07. WHO IS RECOMMENDED TO RECEIVE VACCINES?

Vaccines aren’t just for children anymore

Vaccines aren’t just for children anymore. Children of all ages, including preteens and teens, as well as adults and pregnant people are recommended for certain vaccines.

  • Children & Teens: Children can be protected from more infectious diseases than ever before. You can look at the CDC’s recommended vaccination schedules to learn more about the vaccines infants, children and teenagers should receive.
  • Adults: Adults may need to receive vaccines depending on their age, whether they have any other health conditions such as asthma or heart disease, and what they do for a living. The CDC has an online quiz to help adults learn which vaccines they may need.
  • Pregnant People: All pregnant people should receive a Tdap (tetanus-diphtheria-pertussis) vaccine during every pregnancy as well as a flu vaccine if they are pregnant during the Fall and Winter months. These vaccines not only protect pregnant people, but the baby when it’s born thanks to antibodies from their mothers. You can learn more about these vaccines and their safety on our partner’s, Vaccinate Your Family’s, website.

To learn more about all of the diseases that vaccines can prevent, check out Vaccinate Your Family’s website.

08. HOW DO PEOPLE PAY FOR VACCINES?

Insured or Not Insured

People in the U.S. either have private health insurance, public health insurance (meaning Medicare, Medicaid or, in the case of children, CHIP), or are not insured at all.
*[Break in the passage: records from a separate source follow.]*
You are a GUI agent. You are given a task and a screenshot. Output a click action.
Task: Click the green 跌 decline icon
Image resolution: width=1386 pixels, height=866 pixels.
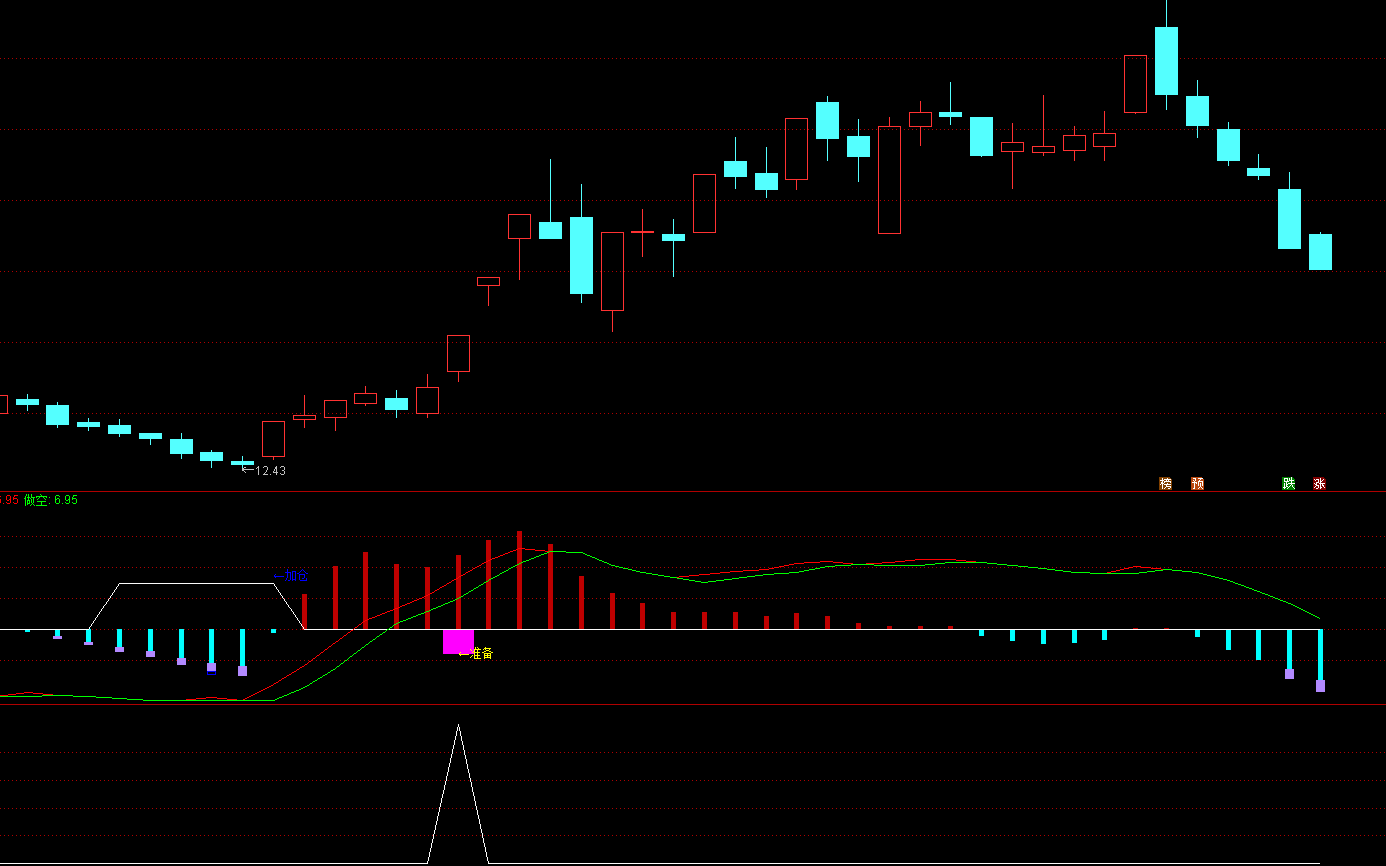1289,483
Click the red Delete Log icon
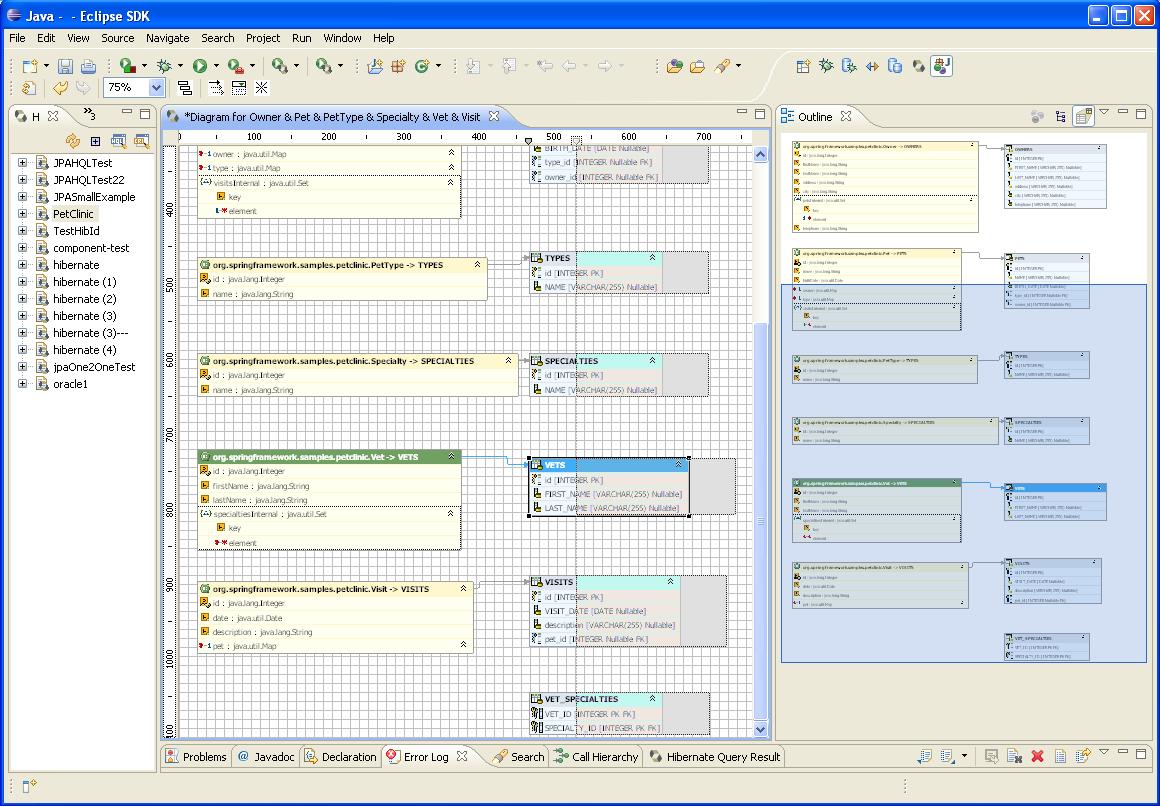The image size is (1160, 806). 1037,757
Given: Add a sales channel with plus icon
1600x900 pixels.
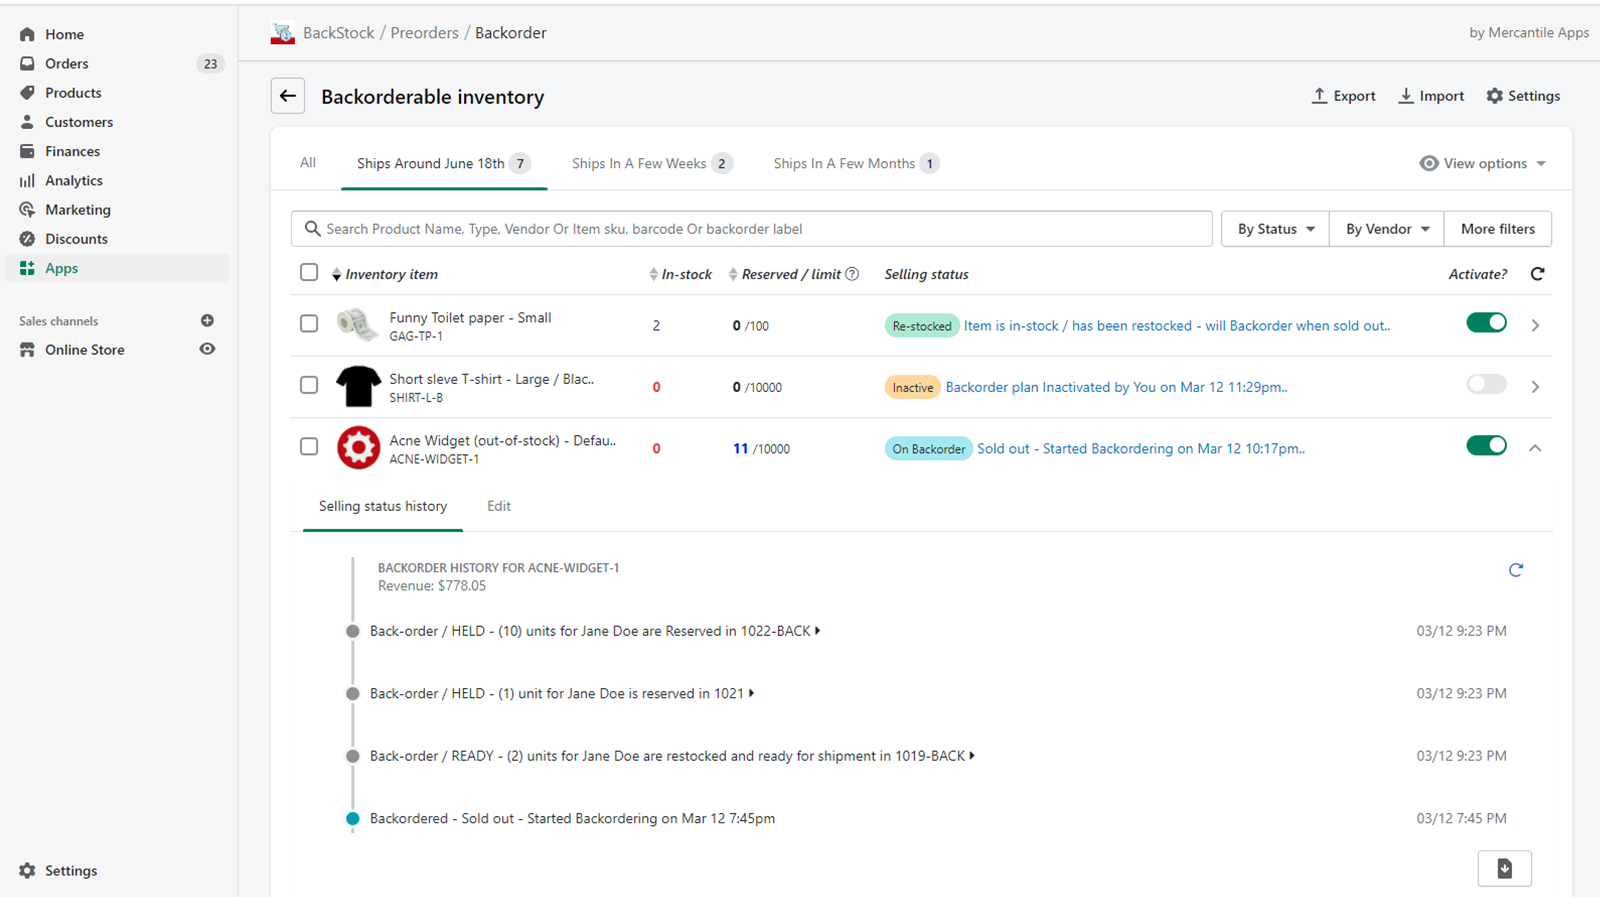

While there are some safety nets in place to guarantee access to vaccines, they still have many holes.

  • Private Health Insurance: The Affordable Care Act required all private health insurance plans to cover vaccines at no charge to patients, including those for both children as well as adults. However, some plans were “grandfathered,” meaning employers only had to cover vaccines when they started a new insurance plan, and some have yet to begin a new plan. This means some people with private health insurance still have to pay a copay or other fee to receive vaccines for themselves, their spouses or their children.
  • Medicare: Medicare covers flu and pneumococcal vaccines at no cost to patients. Any other adult vaccine may or may not be covered depending on whether the Medicare recipient has a Part D plan and on how that plan covers vaccines.
  • Medicaid: We do not yet have universal coverage for vaccines under Medicaid. Each state’s plans are different and may or may not cover vaccines for adults and for pregnant people at no cost.
  • CHIP: Each state has a CHIP, or Children’s Health Insurance Plan. CHIP provides health coverage to children whose families meet certain income requirements. Those requirements differ by state. Not all children who are covered by CHIP have coverage for vaccines.
  • Vaccines for Children: Luckily, there is a program called Vaccines for Children, or VFC. VFC was created by Congress in the 1990s to ensure no child was denied a vaccine because their families couldn’t afford it. As a result, vaccination rates among children have risen to an all time high.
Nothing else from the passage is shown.